§ **Instruções e requisitos**
Localize nos registros abaixo todas as linhas que contêm a palavra "Select" e copie cada uma delas. A diferença entre maiúsculas e minúsculas deve ser respeitada.

§ **Registros fornecidos**
· · · ·

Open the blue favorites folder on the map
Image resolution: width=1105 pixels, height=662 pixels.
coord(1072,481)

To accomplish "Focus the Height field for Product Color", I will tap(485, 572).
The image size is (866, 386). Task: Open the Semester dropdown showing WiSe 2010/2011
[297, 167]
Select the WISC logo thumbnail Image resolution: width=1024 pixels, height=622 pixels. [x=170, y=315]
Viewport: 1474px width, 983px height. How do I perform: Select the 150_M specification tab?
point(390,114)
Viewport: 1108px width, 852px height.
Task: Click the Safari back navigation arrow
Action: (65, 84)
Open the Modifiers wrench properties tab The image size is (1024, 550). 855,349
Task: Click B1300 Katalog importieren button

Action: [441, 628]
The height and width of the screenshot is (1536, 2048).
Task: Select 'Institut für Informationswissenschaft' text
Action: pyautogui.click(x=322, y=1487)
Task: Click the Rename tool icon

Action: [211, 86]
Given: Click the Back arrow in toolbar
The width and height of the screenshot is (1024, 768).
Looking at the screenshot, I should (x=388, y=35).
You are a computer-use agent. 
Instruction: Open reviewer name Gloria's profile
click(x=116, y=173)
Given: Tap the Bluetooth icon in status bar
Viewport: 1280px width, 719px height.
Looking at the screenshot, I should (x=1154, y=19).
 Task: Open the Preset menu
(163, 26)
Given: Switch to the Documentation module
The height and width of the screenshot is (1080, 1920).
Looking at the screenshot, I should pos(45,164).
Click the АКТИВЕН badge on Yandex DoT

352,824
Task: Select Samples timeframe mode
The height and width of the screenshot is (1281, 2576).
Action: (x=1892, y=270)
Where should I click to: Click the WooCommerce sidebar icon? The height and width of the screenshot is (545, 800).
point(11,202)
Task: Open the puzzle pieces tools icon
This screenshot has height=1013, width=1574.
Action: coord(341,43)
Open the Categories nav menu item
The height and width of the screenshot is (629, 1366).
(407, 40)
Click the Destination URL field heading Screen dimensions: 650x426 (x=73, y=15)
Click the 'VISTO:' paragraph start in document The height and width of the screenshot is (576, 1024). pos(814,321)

· · · ·

§ **Solução**
Select the WISC logo thumbnail Image resolution: width=1024 pixels, height=622 pixels. [x=170, y=315]
Viewport: 1474px width, 983px height. How do I perform: Select the 150_M specification tab?
Task: Select 'Institut für Informationswissenschaft' text
Task: Select Samples timeframe mode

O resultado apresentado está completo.